He has reportedly beaten a man in public and seized his passport. He has
ordered another flogged.
As the de facto head of Saudi intelligence, Prince Salman works closely
with Naef and tolerates little dissent on his watch. Religious leaders
based at King Saud University in Riyadh criticized government support of
peace with Israel. In retaliation, Salman fired Sheik Hamdan al-Hamdan,
the leader of Friday prayers at the university's mosque.
Salman combines his intelligence information with his role as overseer of
charitable organizations to block these organizations from being used to
profit political dissenters. In 1994, he ordered ten charities to dissolve
because of reports that their trustees were "activists." Under a
law passed in 1993, Saudi donations to Muslim charities must be collected
by a fund headed by Prince Salman. In this way, the Prince can not only
get his hands on outside money, but can see who is giving money to what
charity and can use that information against the donor and the charity.
The law apparently does not say that the donor will be reimbursed if the
charity is closed down. No Saudi trusts any member of the royal family to
handle their money.
In 1993, as part of a crackdown against dissenters throughout Saudi
Arabia, Salman allegedly had phones of dissenters in his province tapped,
and had them arrested.
In 1992, he allegedly tried to suppress distribution of a memo calling
for, among other things, an end to "courts and instructions that
suppress the people's rights to travel, that permit censoring of telephone
calls and mail, or the searching of houses"; the "absolute
prohibition of torture by security of police"; a stop to "any
behavior that harms the dignity of an accused in order to get him to
confess"; not allowing a suspect to be held "for more than one
night, nor be allowed to enter the suspect's house or prevent him from
traveling, unless these security forces have permission from a sharia
judge"; "financial and psychological compensation" to
victims of civil and human rights abuses and prosecution of the
perpetrators of the abuse. (The Washington Post, September 28, 1992).

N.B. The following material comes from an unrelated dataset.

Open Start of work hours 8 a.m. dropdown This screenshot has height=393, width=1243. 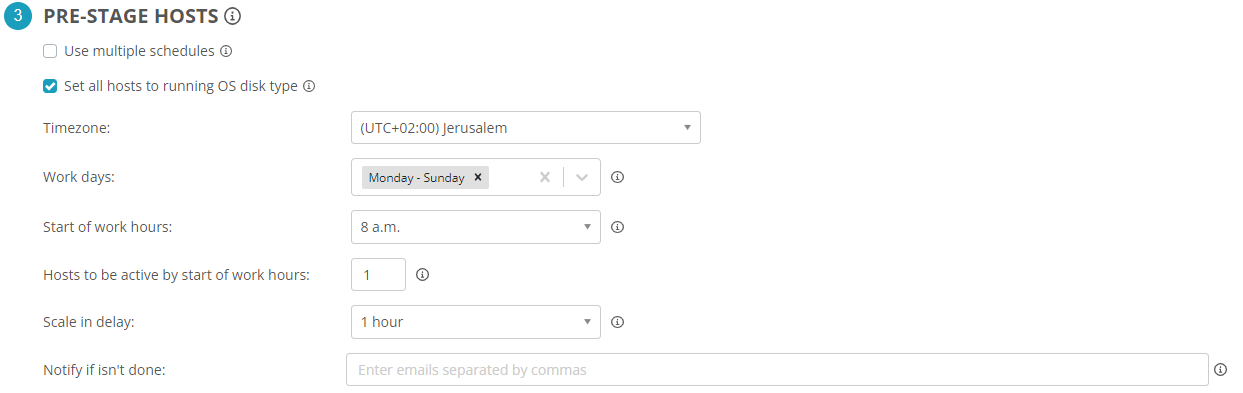point(476,227)
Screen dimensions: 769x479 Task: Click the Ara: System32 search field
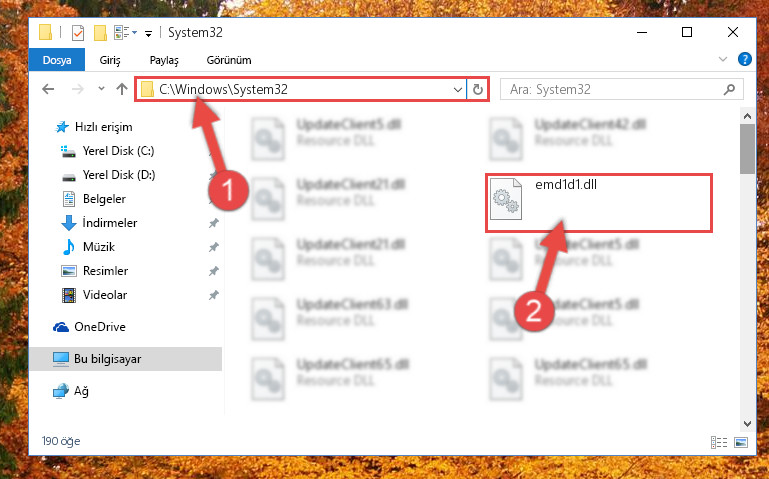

In October 1997, Salman ordered the execution of Abdul
Karim Merhi al-Naqshabandi, a Syrian expatriate who has been working
in Saudi Arabia for 14 years, the last 3 in which he was falsely
imprisoned by Salman for not testifying against a fellow worker in a
company who fronts for Salman. His execution was closely publicized by the
Human Rights Watch and reported by Tarek al-Issawi, a reporter for the
Associated Press on October 6, 1997.
EXTREME CENSORSHIP
Prince Salman not only airbrushes away unfavorable news about Saudi Arabia
that may come into the country via the foreign news media, but, through
his ownership of Ash-Sharq al-Awsat, a London newspaper for the Arab
community, he is working to keep the Saudi image "spic and
span." He touched up a photo of a reception. People held their hands
in the air, but an airbrush had wiped out the wineglasses they were
holding.
Ash-Sharq al-Awsat runs huge annual losses. Since a member of the royal
family owns the paper, many suspect it is being financed by government
money, and, therefore, for Salman, the losses are a small price to pay for
the political influence the prestigious newspaper wields. Everyone in the
Arab world reads the newspaper. Arab leaders vie for coverage. Saudi money
is used to buy the best printing equipment and the best reporters. Any
reporter who refuses a Saudi offer is blacklisted. Abdul al-Bari Atwan
runs an independent newspaper called Al-Quds al-Arabi. He comments:
"The Saudis have bought up or are trying to buy up every single
journalist, author and independent thinker in the Arab world. Most Arab
journalists are not paid well, and the Saudis offer huge salaries. It's
hard not to dream of working in the petro-dollar press." (The
Guardian, November 30, 1992).
Arab journalists work for the newspaper even though they do not agree with
the censorship of news relating to Saudi Arabia and other Persian Gulf
countries. "I have a mortgage to pay and children to educate,"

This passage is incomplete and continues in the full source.